Apart from climate, the bay reefs face challenges from sediments spilling from the Brisbane River. This is where Lewis’s work holds relevance for studying the effects of dredging on the Great Barrier Reef.
“One of the easiest things for us to do, and one of the most beneficial for the local area, is to understand how the corals are surviving sedimentation from the Brisbane River and this turbid environment,” he says. “And I have the techniques to be able to carry this out.”
For much of his work, Lewis uses time-lapse videography and other visual media to capture, in detail, the changes in corals.
When Iona College in the Brisbane bayside suburb of Wynnum reached out to see if he would help the students develop a marine science project, he said “yes” immediately.
To start with, Lewis gave students in years 9, 10 and 11 a crash course in scientific observation. Then, after helping them set up aquariums with corals, he gave them a project: create time-lapse videos of how corals deal with different forms of sedimentation, coarse and fine.

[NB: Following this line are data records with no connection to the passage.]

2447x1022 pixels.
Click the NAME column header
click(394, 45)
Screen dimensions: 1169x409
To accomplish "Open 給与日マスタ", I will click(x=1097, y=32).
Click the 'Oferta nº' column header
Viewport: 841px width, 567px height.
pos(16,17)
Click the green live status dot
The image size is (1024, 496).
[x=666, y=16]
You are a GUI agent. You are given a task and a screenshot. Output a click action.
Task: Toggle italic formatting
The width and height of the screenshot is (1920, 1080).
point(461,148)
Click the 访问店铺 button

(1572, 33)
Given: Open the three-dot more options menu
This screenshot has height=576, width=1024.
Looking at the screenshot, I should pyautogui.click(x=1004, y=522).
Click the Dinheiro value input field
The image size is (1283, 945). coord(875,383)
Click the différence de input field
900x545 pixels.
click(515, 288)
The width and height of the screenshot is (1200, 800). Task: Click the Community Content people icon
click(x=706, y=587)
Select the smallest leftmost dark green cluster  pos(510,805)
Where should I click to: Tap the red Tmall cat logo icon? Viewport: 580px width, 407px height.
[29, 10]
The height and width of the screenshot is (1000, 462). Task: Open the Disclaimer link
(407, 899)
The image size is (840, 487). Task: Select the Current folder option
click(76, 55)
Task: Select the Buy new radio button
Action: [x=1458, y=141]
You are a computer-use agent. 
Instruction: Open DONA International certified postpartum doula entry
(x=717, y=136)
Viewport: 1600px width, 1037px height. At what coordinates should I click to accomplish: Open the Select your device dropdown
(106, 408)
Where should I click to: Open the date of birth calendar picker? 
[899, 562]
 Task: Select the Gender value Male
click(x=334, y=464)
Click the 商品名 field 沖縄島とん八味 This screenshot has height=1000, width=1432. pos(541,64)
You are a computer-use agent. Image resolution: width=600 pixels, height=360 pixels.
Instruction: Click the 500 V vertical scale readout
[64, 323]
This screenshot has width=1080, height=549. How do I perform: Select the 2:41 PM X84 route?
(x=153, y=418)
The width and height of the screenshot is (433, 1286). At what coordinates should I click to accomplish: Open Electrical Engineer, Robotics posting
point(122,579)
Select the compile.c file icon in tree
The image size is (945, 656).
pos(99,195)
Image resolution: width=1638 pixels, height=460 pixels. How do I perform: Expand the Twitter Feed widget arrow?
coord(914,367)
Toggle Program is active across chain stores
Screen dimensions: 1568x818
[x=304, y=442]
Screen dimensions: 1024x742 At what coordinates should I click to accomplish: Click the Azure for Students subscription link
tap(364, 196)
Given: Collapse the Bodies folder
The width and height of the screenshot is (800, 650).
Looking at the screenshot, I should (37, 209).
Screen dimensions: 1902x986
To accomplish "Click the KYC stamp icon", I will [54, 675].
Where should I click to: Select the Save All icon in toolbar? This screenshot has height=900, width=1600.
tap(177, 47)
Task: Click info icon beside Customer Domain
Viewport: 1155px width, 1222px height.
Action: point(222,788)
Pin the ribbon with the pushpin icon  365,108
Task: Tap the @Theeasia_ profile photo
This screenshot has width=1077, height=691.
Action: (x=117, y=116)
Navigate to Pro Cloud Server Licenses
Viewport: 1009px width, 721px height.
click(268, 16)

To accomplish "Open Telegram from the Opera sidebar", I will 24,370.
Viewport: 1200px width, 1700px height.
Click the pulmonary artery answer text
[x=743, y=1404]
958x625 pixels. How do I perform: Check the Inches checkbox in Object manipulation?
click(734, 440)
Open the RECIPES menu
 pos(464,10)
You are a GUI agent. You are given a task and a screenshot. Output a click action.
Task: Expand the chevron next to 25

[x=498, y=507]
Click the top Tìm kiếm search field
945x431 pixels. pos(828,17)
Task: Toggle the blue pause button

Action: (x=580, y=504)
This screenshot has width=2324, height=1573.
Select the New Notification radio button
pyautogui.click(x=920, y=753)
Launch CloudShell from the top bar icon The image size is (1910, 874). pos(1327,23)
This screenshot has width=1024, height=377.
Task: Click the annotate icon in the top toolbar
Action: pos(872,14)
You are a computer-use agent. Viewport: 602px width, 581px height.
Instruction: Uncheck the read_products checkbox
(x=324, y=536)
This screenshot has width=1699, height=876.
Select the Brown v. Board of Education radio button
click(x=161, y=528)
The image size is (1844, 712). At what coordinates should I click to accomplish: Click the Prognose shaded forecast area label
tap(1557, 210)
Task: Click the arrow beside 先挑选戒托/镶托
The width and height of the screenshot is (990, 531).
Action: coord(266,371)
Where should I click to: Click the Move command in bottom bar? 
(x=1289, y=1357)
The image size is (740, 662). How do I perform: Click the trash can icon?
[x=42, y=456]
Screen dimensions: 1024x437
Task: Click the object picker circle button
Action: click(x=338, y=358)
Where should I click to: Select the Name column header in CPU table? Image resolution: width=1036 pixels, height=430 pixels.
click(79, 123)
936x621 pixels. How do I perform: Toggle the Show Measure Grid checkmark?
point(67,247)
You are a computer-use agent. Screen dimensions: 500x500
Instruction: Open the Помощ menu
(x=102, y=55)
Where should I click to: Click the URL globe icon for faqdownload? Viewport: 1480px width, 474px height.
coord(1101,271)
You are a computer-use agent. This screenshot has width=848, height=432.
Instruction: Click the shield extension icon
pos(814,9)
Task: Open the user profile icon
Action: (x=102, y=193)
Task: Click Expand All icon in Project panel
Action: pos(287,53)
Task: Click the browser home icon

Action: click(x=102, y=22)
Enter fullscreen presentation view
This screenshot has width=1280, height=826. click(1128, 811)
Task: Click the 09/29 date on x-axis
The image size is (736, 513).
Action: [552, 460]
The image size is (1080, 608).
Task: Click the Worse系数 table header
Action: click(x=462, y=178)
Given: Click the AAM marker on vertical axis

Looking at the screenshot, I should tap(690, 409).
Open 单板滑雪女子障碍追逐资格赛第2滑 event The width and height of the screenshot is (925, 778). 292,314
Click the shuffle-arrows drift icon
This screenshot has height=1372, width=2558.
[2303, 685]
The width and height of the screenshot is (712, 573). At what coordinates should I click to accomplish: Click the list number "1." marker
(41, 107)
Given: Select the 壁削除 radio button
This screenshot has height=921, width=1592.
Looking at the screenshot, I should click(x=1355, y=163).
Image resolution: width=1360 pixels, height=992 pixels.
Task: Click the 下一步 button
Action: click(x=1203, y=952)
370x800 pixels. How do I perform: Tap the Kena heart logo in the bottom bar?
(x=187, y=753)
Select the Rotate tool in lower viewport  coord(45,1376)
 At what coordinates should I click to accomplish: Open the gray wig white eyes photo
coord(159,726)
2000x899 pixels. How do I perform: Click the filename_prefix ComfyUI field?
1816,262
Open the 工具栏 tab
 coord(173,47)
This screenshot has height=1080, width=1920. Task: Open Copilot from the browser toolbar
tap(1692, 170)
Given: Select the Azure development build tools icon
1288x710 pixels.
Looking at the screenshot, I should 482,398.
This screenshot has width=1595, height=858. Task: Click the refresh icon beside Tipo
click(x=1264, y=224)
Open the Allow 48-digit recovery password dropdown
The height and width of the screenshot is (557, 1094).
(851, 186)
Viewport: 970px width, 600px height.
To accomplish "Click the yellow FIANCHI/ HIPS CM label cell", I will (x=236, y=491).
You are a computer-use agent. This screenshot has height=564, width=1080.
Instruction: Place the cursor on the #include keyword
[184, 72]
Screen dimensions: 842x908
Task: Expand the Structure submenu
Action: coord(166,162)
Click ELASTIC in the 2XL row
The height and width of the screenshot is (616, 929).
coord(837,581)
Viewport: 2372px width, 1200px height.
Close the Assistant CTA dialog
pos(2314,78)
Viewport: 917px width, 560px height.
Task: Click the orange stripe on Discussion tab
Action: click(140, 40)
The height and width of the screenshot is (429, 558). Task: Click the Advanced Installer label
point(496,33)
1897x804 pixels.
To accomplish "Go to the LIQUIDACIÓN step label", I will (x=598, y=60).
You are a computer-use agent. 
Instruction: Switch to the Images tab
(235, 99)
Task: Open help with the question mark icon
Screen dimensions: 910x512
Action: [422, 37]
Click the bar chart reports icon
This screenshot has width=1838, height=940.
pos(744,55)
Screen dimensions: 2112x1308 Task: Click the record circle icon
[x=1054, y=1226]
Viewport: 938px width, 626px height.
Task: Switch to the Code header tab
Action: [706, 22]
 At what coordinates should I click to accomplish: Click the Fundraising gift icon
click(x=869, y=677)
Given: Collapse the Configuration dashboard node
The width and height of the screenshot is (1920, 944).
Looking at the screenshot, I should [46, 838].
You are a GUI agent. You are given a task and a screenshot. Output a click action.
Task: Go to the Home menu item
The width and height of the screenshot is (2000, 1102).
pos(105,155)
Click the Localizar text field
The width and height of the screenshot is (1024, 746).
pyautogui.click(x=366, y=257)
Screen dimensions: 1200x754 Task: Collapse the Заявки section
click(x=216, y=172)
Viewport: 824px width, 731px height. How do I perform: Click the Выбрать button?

Not only did students get to run the experiments, they got to report on the results, learning to present at conferences.
“I wanted them to see the impact that their research can have rather than me saying that their research is going to have impact,” says Lewis. “They can visualise it for themselves and see that, yeah, it’s important that we also communicate.”
QUT’s Matthew Dunbabin and his team keep watch on the Great Barrier Reef – and other reefs around the world – using technology. He and his team last year launched RangerBot, an underwater drone that can monitor marine health and even take direct action – by identifying and destroying the devastating crown-of-thorns starfish.
RangerBot’s high-tech vision system allows it to “see” under water, a system that helped it win the 2016 Google Impact Challenge People’s Choice prize when it was still under development.
Having “trained” the RangerBot to take on the crown-of-thorns, QUT researchers are teaching it new tricks. In April they took it to the Philippines to help in reseeding reefs destroyed by dynamite fishing.
The project won Dunbabin and Southern Cross University’s Peter Harrison the Great Barrier Reef Foundation’s $300,000 Out of the Blue Box Reef Innovation Challenge.
“We’re looking at a large-scale spreading of the coral spawn,” Dunbabin says.
“At the moment it’s a manual task, but we attach different payloads that hold bags of concentrated coral spawn after they’ve [been] reared and fertilised.”
Once that project has been assessed, Dunbabin will head back to the Great Barrier Reef for a similar project at the end of the year.
And there’s room in RangerBot’s work for the citizen scientist, too.
“We’ve set it up so that it can be used as a citizen science program,” he says. “We have a citizen science portal where we upload data that’s been collected and lay scientists can help identify crown-of-thorns starfish, helping to verify what the robot thought it saw.”
They are also working on another project they call the “coral point count” to engage the public where they can upload their own data from their own observations in a similar way to the Virtual Reef project.
“We’ve developed that with schools,” Dunbabin says. “We were lucky enough to get some money from the Lord Mayor’s Charitable Fund in Melbourne and the Dalio Foundation to engage high schools and other stakeholders.”
“High schools where students studied marine science were asked to use the technology and give us feedback on what they liked and how we can make it a useful tool.
“So they actually helped guide the development of the interface for the robot and got an understanding of the technology, and used it as part of that assessment,” he said.
Professor Dunbabin says it is vital to keep people engaged so they don’t give up hope of keeping the reef vibrant.
“I think everybody has a role that can help protect the Reef,” he says. “People can actually be part of the science, where they’re analysing the data that helps them contribute to the protection of the reef.”